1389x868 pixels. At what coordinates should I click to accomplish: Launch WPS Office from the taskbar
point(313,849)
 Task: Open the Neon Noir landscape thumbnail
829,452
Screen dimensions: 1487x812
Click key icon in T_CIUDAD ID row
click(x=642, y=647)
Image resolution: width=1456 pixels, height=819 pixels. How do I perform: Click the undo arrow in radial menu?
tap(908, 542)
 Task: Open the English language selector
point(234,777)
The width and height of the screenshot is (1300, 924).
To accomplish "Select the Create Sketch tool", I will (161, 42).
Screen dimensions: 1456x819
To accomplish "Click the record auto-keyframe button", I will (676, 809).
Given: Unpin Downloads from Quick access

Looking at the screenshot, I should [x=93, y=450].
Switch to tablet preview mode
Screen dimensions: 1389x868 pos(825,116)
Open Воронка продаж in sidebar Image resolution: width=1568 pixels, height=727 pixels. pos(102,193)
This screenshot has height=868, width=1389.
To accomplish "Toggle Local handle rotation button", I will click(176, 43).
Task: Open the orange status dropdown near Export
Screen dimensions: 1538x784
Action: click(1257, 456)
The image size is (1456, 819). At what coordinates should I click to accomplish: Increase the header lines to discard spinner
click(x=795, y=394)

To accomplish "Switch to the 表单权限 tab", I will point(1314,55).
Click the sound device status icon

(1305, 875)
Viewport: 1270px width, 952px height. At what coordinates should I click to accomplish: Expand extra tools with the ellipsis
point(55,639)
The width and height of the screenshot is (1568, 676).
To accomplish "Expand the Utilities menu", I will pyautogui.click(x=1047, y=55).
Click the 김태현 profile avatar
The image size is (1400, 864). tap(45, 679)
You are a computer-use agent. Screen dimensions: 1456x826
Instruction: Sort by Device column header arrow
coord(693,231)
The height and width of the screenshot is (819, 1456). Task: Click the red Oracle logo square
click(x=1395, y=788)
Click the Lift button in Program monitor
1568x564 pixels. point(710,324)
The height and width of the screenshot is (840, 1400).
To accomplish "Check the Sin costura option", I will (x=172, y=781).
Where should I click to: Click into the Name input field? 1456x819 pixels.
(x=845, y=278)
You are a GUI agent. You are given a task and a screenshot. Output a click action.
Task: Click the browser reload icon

=====

#### [Exercise directions]
Looking at the records above, which lines contain "agent"? Copy those lines.

#### [Task result]
You are a computer-use agent. Screen dimensions: 1456x826
You are a GUI agent. You are given a task and a screenshot. Output a click action.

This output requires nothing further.